When we got to the carnival I told the girls to stay together and bid them farewell and then followed Benjamin around while Zoë grumped in the stroller (Andrew wasn't there yet and I can't be everywhere at once).

The inflatables were kind of set up in graduating sizes, so we encountered a small one first. Benjamin waited his turn, climbed inside, bounced around, and then went down the slide. Zoë waited with us, climbed inside, started crying, turned around, climbed back out, sat in the stroller and said, "Hmph. No!"

We went to the next inflatable and pretty much the same thing happened, and then again at the next. 

Finally we made it to the tallest slide there.

"Do you want to go on this one?" I asked Zoë.

"Oh, yeah!" she said. 

"Ummm, I'm not helping her," Benjamin told me.

"Ummm, yes, you are," I told him.

And the two of them set off to conquer the tall slide. Zoë didn't end up needing much help at all but Benjamin took his duty very seriously (in spite of not wanting to look after her at all).

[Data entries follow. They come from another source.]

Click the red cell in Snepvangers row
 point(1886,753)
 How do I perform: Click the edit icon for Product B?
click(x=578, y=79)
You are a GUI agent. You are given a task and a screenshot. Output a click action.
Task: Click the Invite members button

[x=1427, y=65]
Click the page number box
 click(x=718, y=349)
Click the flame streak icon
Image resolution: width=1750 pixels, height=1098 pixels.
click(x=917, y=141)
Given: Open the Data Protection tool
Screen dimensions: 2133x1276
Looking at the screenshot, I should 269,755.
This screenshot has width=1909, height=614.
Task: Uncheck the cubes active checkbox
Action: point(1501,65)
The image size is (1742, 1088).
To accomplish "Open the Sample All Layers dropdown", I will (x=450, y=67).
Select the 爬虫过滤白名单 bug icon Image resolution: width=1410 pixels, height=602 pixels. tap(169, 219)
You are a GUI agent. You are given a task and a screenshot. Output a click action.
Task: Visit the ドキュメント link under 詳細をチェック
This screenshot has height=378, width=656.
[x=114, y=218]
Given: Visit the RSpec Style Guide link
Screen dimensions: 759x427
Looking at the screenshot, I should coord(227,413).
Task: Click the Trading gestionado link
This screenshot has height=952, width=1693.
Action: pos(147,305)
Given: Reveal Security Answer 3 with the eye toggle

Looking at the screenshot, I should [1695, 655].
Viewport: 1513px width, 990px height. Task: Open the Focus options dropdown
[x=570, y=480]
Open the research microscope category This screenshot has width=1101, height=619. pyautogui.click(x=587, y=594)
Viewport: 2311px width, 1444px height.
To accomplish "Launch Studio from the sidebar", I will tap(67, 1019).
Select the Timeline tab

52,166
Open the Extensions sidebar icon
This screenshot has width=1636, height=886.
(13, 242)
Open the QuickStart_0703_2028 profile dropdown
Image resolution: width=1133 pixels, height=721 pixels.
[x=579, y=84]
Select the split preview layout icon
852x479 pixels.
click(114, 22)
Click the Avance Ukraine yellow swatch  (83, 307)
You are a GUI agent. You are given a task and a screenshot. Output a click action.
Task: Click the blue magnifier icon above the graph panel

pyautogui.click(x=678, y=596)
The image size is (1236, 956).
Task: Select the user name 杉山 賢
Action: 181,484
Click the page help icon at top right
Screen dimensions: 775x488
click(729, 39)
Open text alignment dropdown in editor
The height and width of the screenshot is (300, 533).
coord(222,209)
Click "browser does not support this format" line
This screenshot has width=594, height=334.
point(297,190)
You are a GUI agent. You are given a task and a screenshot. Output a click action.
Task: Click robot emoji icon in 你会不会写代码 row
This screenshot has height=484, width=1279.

Here they are climbing up the ladder:



Here's Benjamin at the bottom, checking to see where Zoë is:


There she is at the top:


And here's Benjamin watching her go down:


And prompting her to get off on the right side of the inflatable:


And with that she was hooked. The two of them looped around this thing dozens of time! She even consented to trying a few of the other inflatables, but her favourite thing, perhaps, was the train ride.

We only went on it once because the line was always rather long (in fact, I stood in line for the kids while they ran off to play a few games—the line was just that long) but the kids all loved it.

Here's Rachel (while in line for the train) rolling her eyes at me when I prompted the kids to "smile like we're a happy family whose mother wouldn't ever lecture you for not helping clean up after dinner because you're perfect children who would never, ever not help clean up after dinner":


And here's another attempt at a group picture (there were no decent ones of everyone):

Everybody smile. No, really. Everybody smile!
Here are the girls on the train—Miriam is in a bin that was rigged so it spun around the whole time (the car on the back had purposely off-set axles so it was all wibbly-wobbly like a bucking bronco) while Rachel and Zoë squeezed into one car together:


Here's Benjamin in his bin (that did not spin):


And here's Zoë giving me a last-minute wave goodbye as the "train" pulled out of the "station":


They made a couple of loops on the blacktop before returning to the station:


Zoë did not want to get out when the ride was over and she let her feelings be known, loudly.


Luckily, I'd packed some treats in my diaper bag (since I knew there were treats available for purchase there...which we weren't intending to purchase (yes, I realize it's a fundraiser but there are limits to how much funding I think our family should personally raise)) and we were able to bribe her into silence.

She got over her disappointment when we made our way back to the inflatables again. She and Benjamin went down this slide another billion times before we started making our way toward home (stopping at every inflatable along the way, naturally).


Here's Zoë going down the first inflatable we encountered (the one she refused to go on (and seemed scared to go on)):


She and Benjamin spent quite some time looping around this inflatable while we waited for their sisters to find us. When it became clear that they were not going to find us, I sent Andrew off to locate them while I stayed and watched Zoë and Benjamin wear themselves out. But then I noticed that the girls had indeed come to find us; they simply hadn't told us that they'd found us and instead had gotten in line for the very inflatable we were waiting at.

Andrew was a little too far away for me to call out to him, so I tried texting him to tell him to come back but evidently he didn't check his phone because he spent several minutes wandering around looking for the girls who were with me the whole time. I let them all keep going through the inflatable while we waited for him to come back to us.

Here's Miriam showing off her prizes:


And here are a few parting shots of the children tumbling down the slide:





It was nice to end the day on a positive note. Perhaps Mondays aren't so bad after all.